Symptoms to watch out for include low-grade fever, enlarged lymph nodes in the groin, urgent or frequent urination, abnormal discharge from the penis, or blood in the semen.

Epididymitis is also typically accompanied by pain and/or pressure in the pelvic area and testicles during sexual intercourse, urination or bowel movements. Also watch out for redness, tenderness or warmth in the scrotum.


Epididymitis can happen to individuals of all ages but is more common in males aged 14 to 35. It is typically caused by a bacterial infection or a sexually transmitted infection. Gonorrhea and chlamydia are the most common causes of sexually transmitted epididymitis as they cause an infection in the urethra which can sometimes travel down the vas deferens to the epididymis or testes and cause infection. Urinary tract or prostate infections, tuberculosis, and other non-sexually transmitted diseases can similarly travel from the urethra to the epididymis causing epididymitis.

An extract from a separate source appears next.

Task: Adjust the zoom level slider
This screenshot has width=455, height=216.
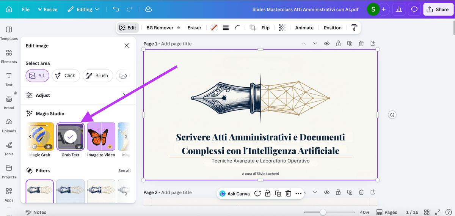Action: tap(323, 212)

Treatment for epididymitis is dependent on the underlying infection. Treatment for a bacterial infection often includes medication such as antibiotics, pain medication, and anti-inflammatory medication. Doctors will often suggest bed rest, cold packs, and avoiding heavy lifting or straining. It can often take a week to several weeks-long course of antibiotics to eliminate the infection. It is important to complete the entire course of antibiotics.

Occasionally, complications with more severe epididymitis arise which can include puss-filled infections or abscesses in the scrotum. If the condition spreads from the epididymis to the testes, the condition is called epididymo-orchitis. Occasionally, severe epididymitis may be associated with reduced fertility. If no other treatments prove successful, surgery may become an option. In these circumstances, all or part of the epididymis and, in rare cases, the testicle may be removed and any physical defects that may be causing the infection will be corrected.